## ACTIVITY:
Faithfully repeat each entry below, minus the pictures.

## MATERIAL TO PROCESS:
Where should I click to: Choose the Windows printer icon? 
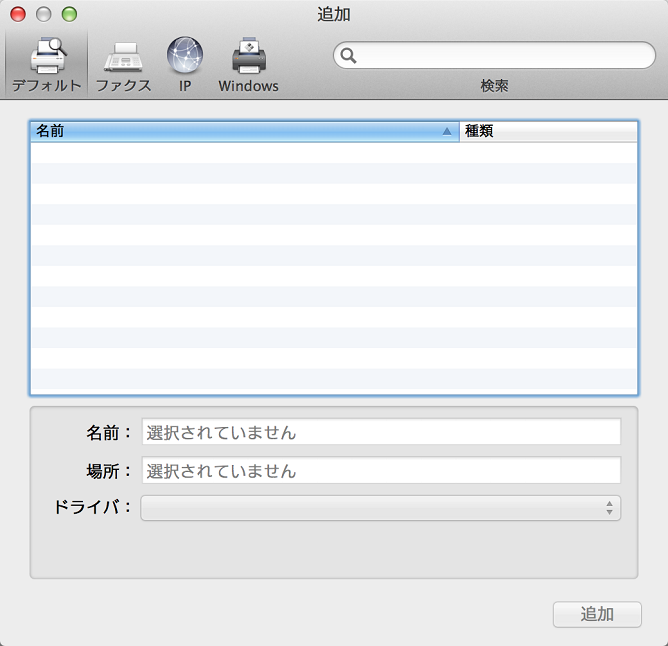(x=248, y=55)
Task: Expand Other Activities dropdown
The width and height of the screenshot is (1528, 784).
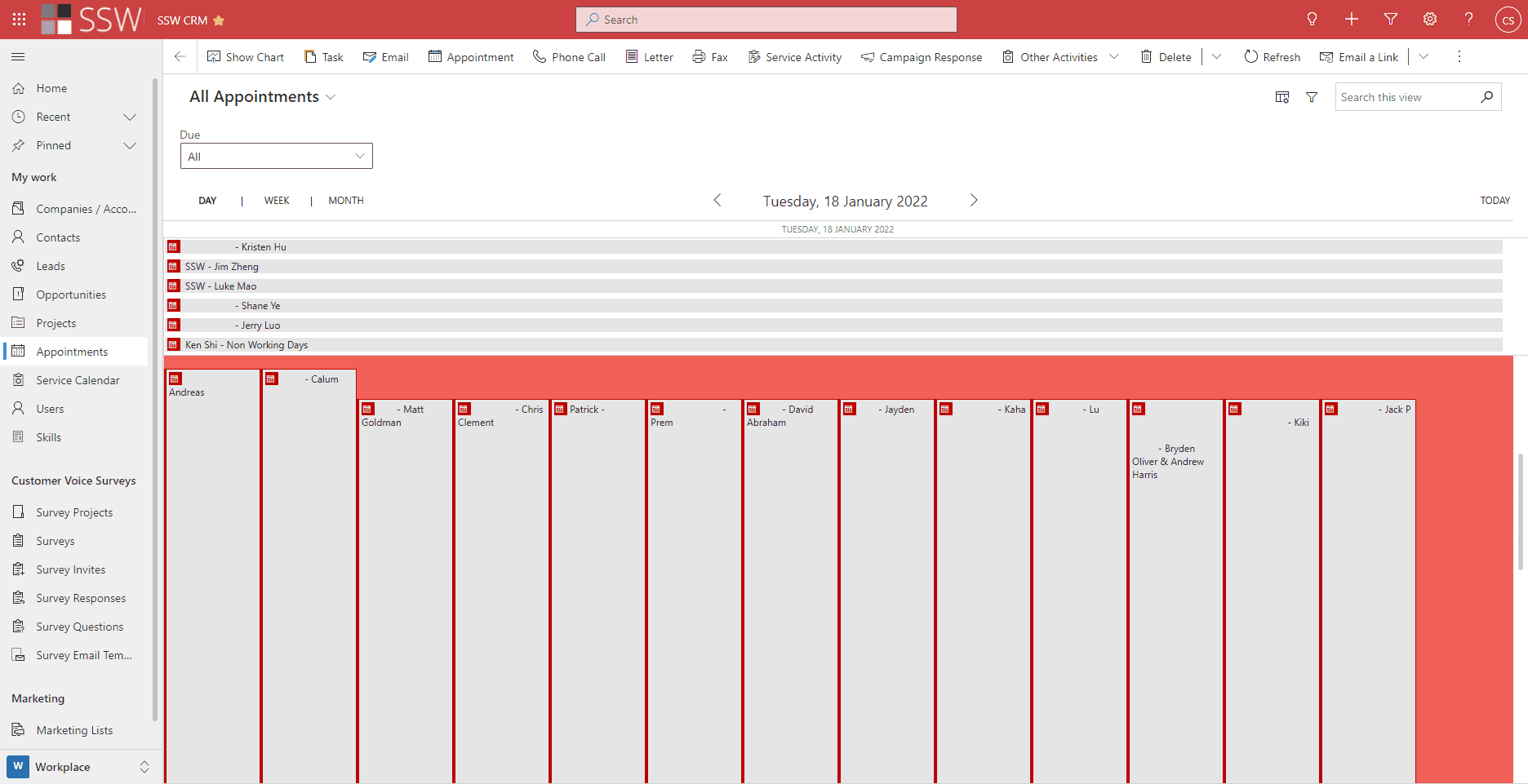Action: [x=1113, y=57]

## FINISHED EXERCISE:
Where should I click to: Choose the Windows printer icon? 
(x=248, y=55)
Task: Expand Other Activities dropdown
The width and height of the screenshot is (1528, 784).
Action: [x=1113, y=57]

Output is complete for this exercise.